SELECTED EXTRACT –
How categories work in feeds
Categories are handled using two separate feeds that work together:
-
Product feed: Contains products with their full category paths using pipe (
|) delimiter - Category feed: Contains all categories with their hierarchical relationships
Product feed category structure
In your product feed, include the full category path from top-level to the most specific category:
<item>
<identity>white-tshirt-123</identity>
<title><![CDATA[White T-shirt]]></title>
<web_url>/products/white-tshirt</web_url>
<!-- Full category path: Top-level | Parent | Leaf -->
<category primary="true"><![CDATA[Apparel | Men | T-shirts]]></category>
</item>
{
"identity": "white-tshirt-123",
"title": "White T-shirt",
"web_url": "/products/white-tshirt",
"category": [
["Apparel", "Men", "T-shirts"]
]
}
Category feed structure
In your category feed, define each category with its hierarchy showing the path to it (not
including itself):
<categories>
<!-- Top-level category - no hierarchy -->
<category>
<identity>category-apparel</identity>
<name>Apparel</name>
<web_url>/categories/apparel</web_url>
</category>
<!-- Second-level category - hierarchy shows parent -->
<category>
<identity>category-men</identity>
<name>Men</name>
<web_url>/categories/apparel/men</web_url>
<hierarchy>Apparel</hierarchy>
</category>
<!-- Third-level category - hierarchy shows full path to it -->
<category>
<identity>category-t-shirts</identity>
<name>T-shirts</name>
<web_url>/categories/apparel/men/t-shirts</web_url>
<hierarchy>Apparel | Men</hierarchy>
</category>
</categories>
{
"categories": [
{
"identity": "category-apparel",
"name": "Apparel",
"web_url": "/categories/apparel"

EXERCISE A – Give the text of every comment that appears between <!-- and --> markers in the guide on how categories work in feeds.
EXERCISE B – Pick up the guide on how categories work in feeds where it stops and write what comes next.

DATA ENTRIES –

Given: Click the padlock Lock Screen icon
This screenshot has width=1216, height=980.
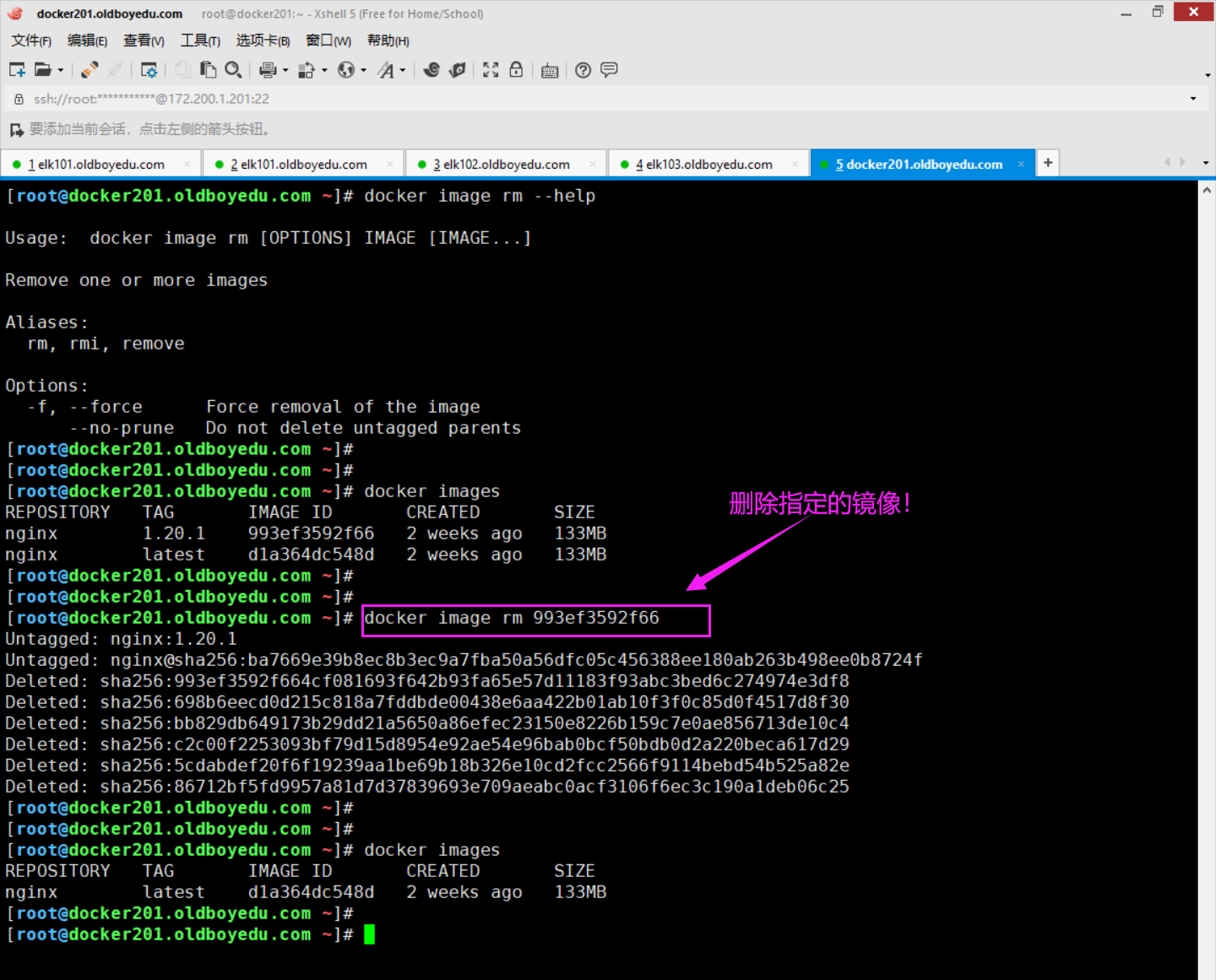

--

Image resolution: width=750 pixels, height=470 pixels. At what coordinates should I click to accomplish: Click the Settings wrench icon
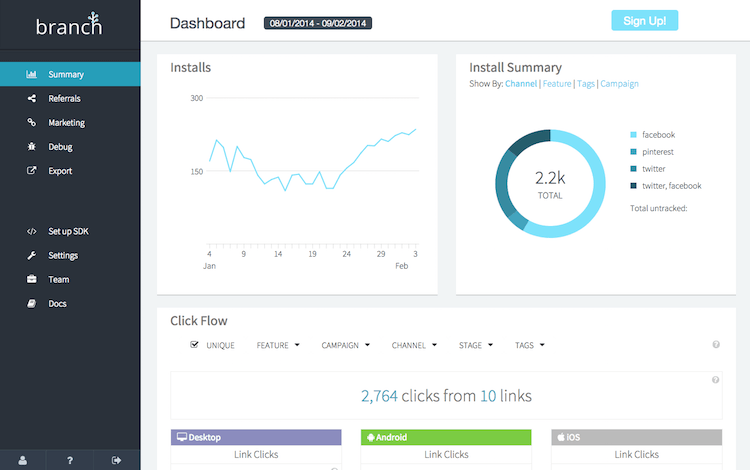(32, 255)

WRITTEN ANSWER A –
- Full category path: Top-level | Parent | Leaf
- Top-level category - no hierarchy
- Second-level category - hierarchy shows parent
- Third-level category - hierarchy shows full path to it

WRITTEN ANSWER B –
},
{
"identity": "category-men",
"name": "Men",
"web_url": "/categories/apparel/men",
"hierarchy": "Apparel"
},
{
"identity": "category-t-shirts",
"name": "T-shirts",
"web_url": "/categories/apparel/men/t-shirts",
"hierarchy": "Apparel | Men"
}
]
}
Key principles for category hierarchies
-
Product feed contains full paths:
Apparel | Men | T-shirts -
Category feed contains path TO each category:
- "Apparel" has no hierarchy (it's top-level)
- "Men" has hierarchy
Apparel - "T-shirts" has hierarchy
Apparel | Men
- Exact matching is required: The category name and hierarchy in the product feed must match exactly with the category feed
Multiple category hierarchies
If a product belongs to multiple category paths, include all paths in the product feed:
<item>
<identity>cheddar-cheese-456</identity>
<title><![CDATA[Cheddar Cheese]]></title>
<web_url>/products/cheddar-cheese</web_url>
<category primary="true"><![CDATA[Dairy | Cow milk]]></category>
<category><![CDATA[Wine | Snacks]]></category>
</item>
{
"identity": "cheddar-cheese-456",
"title": "Cheddar Cheese",
"web_url": "/products/cheddar-cheese",
"category": [
["Dairy", "Cow milk"],
["Wine", "Snacks"]
]
}
The corresponding category feed would include all categories from both hierarchies:
<categories>
<category>
<identity>category-dairy</identity>
<name>Dairy</name>
<web_url>/categories/dairy</web_url>
</category>
<category>
<identity>category-cow-milk</identity>
<name>Cow milk</name>
<web_url>/categories/dairy/cow-milk</web_url>
<hierarchy>Dairy</hierarchy>
</category>
<category>
<identity>category-wine</identity>
<name>Wine</name>
<web_url>/categories/wine</web_url>
</category>
<category>
<identity>category-snacks</identity>
<name>Snacks</name>
<web_url>/categories/wine/snacks</web_url>
<hierarchy>Wine</hierarchy>
</category>
</categories>
{
"categories": [
{
"identity": "category-dairy",
"name": "Dairy",
"web_url": "/categories/dairy"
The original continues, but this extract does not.